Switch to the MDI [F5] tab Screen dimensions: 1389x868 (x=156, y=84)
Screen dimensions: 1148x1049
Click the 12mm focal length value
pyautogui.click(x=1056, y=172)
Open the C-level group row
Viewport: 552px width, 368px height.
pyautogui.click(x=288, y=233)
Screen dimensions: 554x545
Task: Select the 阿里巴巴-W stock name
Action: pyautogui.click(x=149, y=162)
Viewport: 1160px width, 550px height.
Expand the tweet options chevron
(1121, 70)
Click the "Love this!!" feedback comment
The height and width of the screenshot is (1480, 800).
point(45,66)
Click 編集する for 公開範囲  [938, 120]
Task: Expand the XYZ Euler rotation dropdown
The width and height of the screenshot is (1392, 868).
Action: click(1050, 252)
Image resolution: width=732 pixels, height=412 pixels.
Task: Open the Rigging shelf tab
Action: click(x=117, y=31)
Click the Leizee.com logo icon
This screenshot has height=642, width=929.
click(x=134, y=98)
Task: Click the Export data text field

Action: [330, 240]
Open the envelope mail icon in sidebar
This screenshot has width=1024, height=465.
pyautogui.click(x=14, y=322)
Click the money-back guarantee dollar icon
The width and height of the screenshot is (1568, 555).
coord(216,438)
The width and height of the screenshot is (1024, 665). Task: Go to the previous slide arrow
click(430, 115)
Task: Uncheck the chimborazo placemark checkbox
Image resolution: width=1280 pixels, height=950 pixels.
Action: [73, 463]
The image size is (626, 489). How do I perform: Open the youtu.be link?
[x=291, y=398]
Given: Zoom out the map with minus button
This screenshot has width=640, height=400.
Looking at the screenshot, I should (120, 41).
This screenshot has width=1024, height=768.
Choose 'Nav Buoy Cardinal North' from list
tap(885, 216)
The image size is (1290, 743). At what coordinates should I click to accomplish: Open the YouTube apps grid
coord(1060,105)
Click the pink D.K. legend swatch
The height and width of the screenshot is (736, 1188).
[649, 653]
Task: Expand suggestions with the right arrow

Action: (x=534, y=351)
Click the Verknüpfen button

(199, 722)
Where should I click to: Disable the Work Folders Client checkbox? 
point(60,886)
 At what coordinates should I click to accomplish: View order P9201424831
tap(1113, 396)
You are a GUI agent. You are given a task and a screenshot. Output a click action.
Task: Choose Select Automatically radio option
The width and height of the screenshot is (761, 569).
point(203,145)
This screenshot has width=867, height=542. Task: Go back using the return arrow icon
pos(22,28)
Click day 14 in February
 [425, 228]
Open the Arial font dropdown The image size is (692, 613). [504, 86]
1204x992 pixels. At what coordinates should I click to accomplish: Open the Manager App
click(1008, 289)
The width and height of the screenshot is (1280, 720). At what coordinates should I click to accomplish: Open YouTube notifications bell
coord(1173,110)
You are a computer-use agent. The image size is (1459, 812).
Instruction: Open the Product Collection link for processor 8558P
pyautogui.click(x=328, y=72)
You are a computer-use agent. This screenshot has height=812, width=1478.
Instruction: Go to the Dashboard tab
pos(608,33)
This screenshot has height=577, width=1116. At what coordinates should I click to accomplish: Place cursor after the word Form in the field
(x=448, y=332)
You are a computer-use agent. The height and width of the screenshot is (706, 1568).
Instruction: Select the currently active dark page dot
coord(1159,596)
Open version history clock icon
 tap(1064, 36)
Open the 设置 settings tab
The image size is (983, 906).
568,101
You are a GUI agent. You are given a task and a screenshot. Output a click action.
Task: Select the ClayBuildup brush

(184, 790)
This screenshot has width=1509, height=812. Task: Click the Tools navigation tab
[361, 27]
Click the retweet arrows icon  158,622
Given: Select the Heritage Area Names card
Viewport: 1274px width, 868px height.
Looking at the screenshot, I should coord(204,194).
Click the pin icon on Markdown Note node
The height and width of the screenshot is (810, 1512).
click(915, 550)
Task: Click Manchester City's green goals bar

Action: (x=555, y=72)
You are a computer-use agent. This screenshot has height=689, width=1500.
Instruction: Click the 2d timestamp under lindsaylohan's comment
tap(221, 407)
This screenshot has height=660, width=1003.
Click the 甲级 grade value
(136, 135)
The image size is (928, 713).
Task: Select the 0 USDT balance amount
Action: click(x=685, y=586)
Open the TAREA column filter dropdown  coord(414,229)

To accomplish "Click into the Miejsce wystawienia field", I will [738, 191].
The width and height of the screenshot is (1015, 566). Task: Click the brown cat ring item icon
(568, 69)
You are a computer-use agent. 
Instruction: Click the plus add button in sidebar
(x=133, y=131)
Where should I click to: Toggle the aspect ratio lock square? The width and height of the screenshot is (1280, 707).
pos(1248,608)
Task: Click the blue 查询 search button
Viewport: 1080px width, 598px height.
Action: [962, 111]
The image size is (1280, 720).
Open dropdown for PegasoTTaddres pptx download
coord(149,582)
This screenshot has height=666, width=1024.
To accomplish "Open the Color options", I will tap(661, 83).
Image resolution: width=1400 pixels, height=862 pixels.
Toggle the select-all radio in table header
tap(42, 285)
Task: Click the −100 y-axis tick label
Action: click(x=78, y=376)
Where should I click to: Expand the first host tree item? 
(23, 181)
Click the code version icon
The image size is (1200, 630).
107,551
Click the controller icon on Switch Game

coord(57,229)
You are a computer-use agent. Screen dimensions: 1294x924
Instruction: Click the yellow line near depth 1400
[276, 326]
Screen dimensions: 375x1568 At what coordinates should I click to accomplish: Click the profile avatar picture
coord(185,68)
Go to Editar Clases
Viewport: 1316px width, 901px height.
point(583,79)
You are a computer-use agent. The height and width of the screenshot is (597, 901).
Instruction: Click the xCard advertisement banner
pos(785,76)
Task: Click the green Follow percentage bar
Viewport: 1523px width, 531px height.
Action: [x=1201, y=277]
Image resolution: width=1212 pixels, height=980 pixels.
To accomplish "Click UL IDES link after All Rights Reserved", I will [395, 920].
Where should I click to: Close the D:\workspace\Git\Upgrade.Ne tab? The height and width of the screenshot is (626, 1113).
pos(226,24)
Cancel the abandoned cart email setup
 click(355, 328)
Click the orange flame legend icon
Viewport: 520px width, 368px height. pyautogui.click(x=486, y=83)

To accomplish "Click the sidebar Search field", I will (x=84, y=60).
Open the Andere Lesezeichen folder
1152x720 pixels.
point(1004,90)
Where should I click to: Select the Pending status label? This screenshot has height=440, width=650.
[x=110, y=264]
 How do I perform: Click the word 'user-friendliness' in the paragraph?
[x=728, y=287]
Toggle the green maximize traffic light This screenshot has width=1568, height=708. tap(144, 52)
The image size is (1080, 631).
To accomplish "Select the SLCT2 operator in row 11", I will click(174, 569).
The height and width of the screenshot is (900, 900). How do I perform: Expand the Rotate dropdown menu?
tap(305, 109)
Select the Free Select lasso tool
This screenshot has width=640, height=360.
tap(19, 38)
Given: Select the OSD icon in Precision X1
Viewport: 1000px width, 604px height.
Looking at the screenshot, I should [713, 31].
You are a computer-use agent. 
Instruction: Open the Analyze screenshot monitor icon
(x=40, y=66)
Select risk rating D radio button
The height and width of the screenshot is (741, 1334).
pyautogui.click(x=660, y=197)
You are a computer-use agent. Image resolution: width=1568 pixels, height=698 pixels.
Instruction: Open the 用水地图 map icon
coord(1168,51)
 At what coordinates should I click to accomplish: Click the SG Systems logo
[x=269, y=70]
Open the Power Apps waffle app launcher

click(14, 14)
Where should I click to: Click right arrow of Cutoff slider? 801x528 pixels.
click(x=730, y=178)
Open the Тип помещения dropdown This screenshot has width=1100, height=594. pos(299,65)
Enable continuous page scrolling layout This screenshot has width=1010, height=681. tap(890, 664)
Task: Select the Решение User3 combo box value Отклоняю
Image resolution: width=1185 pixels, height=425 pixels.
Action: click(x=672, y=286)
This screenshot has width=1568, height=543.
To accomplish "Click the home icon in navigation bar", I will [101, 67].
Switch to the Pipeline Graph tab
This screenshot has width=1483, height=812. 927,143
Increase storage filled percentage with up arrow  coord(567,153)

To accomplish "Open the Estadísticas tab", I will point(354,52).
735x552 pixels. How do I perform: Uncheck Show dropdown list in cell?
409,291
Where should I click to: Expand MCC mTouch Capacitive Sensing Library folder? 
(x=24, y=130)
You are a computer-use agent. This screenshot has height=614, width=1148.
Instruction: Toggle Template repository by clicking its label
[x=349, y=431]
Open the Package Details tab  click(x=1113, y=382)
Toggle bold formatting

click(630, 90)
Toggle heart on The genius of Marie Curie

TRY IT: Reproduce the listing above exactly, but only from its first line through the line holding "Task: Expand the XYZ Euler rotation dropdown"; both of those lines are included.

SOLUTION TO THIS EXERCISE:
Switch to the MDI [F5] tab Screen dimensions: 1389x868 (x=156, y=84)
Screen dimensions: 1148x1049
Click the 12mm focal length value
pyautogui.click(x=1056, y=172)
Open the C-level group row
Viewport: 552px width, 368px height.
pyautogui.click(x=288, y=233)
Screen dimensions: 554x545
Task: Select the 阿里巴巴-W stock name
Action: pyautogui.click(x=149, y=162)
Viewport: 1160px width, 550px height.
Expand the tweet options chevron
(1121, 70)
Click the "Love this!!" feedback comment
The height and width of the screenshot is (1480, 800).
point(45,66)
Click 編集する for 公開範囲  [938, 120]
Task: Expand the XYZ Euler rotation dropdown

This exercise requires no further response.